=== Brief ===
In the text on bridging from hard questions, shorten the paragraph beginning "Here's an example of a missed opportunity" while keeping its main facts.

=== Text excerpt ===
──────────────────────────────

Step One, acknowledge: “Yes, Steve, there is. And it’s understandable. People see these rescue plans as rewarding bad behavior: following the poor business model of incurring a lot of debt and building fuel-inefficient and polluting cars and SUVs.”
Step Two, bridge: “But when the car companies emerge from this, they are going to be leaner, more efficient and their cars will become part of the solution, not part of the problem. The new cars they build will pollute less, contribute less to global climate change.”
Step Three, message point and grabber: “This is another example of an opportunity in a challenge and why we should not — indeed — must not delay tackling climate change. The silver lining to the carbon dioxide cloud is that overcoming the problem now will stimulate innovation, enhance America’s technology lead and create 150,000 new jobs.”
Step Four, shut up: You stop there. You don’t then go back and revisit the car companies. To do so invites a follow-up on automobiles. To stop at “150,000 new jobs,” invites a follow-up on the jobs or on global climate change.
Shorter forms of acknowledging and bridging are even better. A question you can’t answer is a perfect springboard for diving into an agenda point.
Acknowledge: “I don’t know. I can find out for you.”
Bridge: “But what I do know is….”
Message Point: Deliver your message, illustrated with a compelling Grabber.
Shut up: Don’t go back and say, “As I say, I don’t know about the first, so I’ll find out for you….”
Here’s an example of a missed opportunity from the 2008 Presidential campaign: Sen. John McCain was asked how many homes he owns. His answer was, “I think — I’ll have my staff get to you. It’s condominiums where — I’ll have them get to you.” The correct answer was either four or seven, depending on how one counted investment properties the senator and his wife owned.
Using our bridging technique, he might have done this:
Acknowledge: “You’d think that’s an easy question, but it’s not, because in addition to the homes we live in in Washington and Arizona, Cindy and I have some investment properties. The number of homes we actually live in is X.” (Four is the likely number: two vacation spots in addition to the Washington and Arizona properties.)
Bridge: “But what I can tell you is that….”
Message: Here he could have inserted any number of his message points, although an economic subject would have been best to avoid what I call “segue whiplash.”

──────────────────────────────

=== Listed records ===
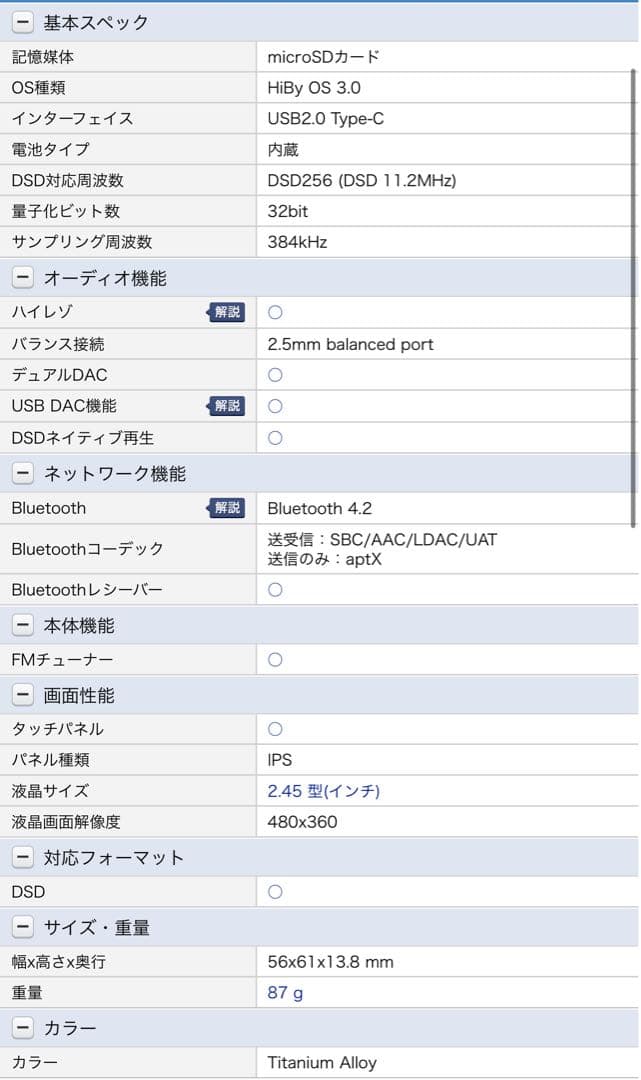Click the 解説 icon beside USB DAC機能
This screenshot has width=641, height=1080.
[x=227, y=405]
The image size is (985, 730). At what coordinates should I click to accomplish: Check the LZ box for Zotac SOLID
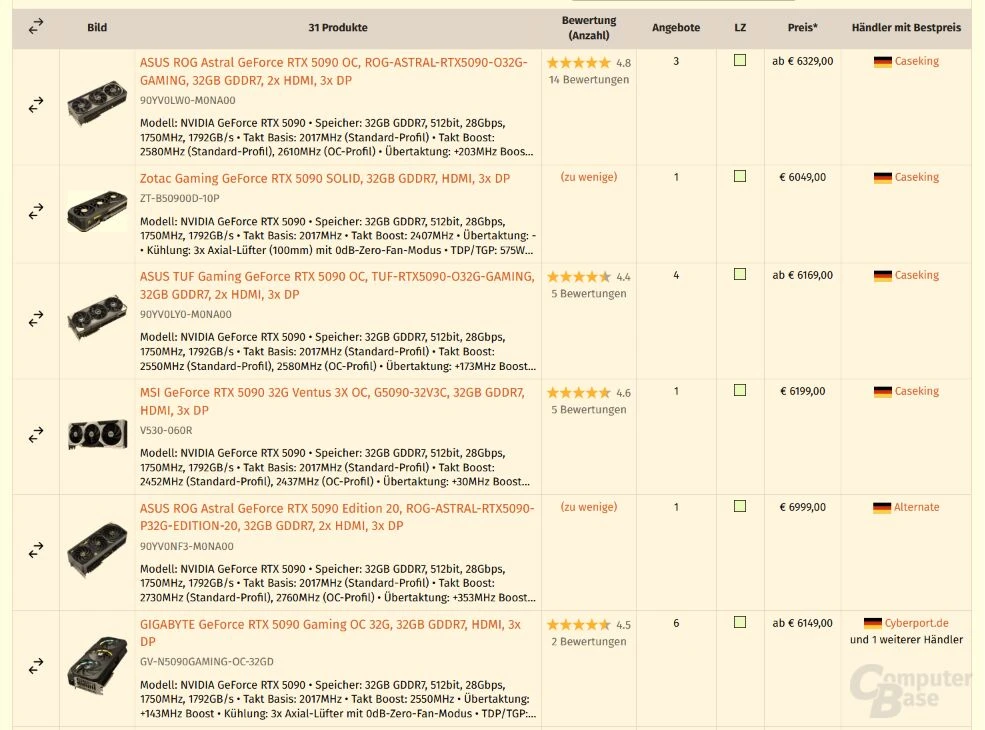point(740,177)

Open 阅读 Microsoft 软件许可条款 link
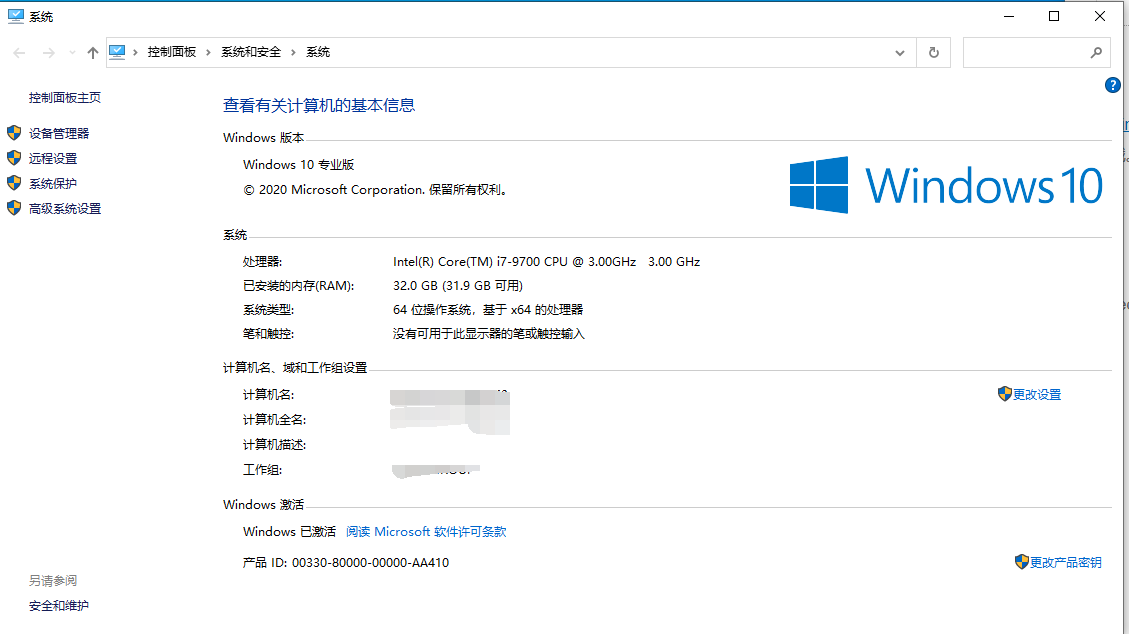[425, 531]
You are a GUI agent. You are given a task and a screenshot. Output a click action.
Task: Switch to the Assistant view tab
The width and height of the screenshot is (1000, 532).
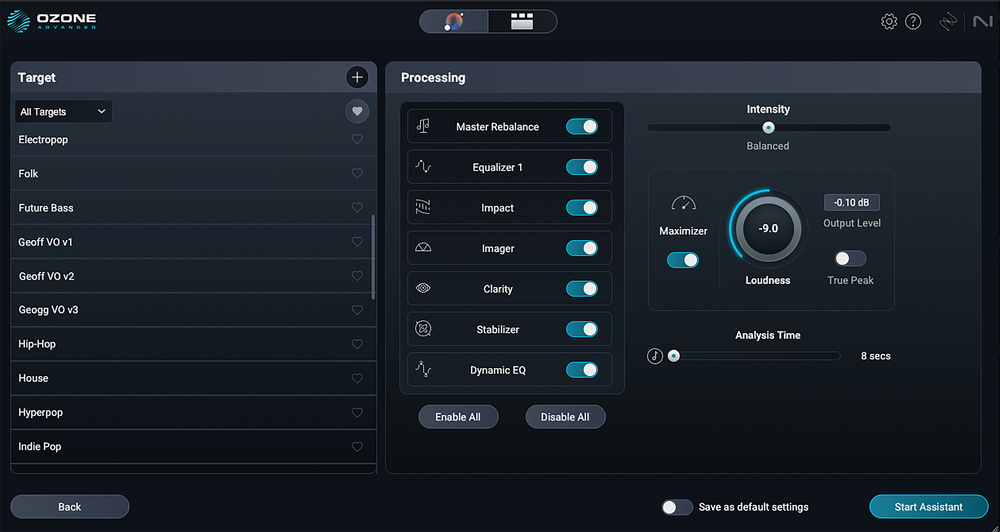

──────────────────────────────

=== Problem solution ===
In the 2008 Presidential campaign, Sen. John McCain missed an opportunity when asked how many homes he owned. He said he would have his staff get back to the questioner. The correct answer was four or seven, depending on whether the investment properties he and his wife owned were counted.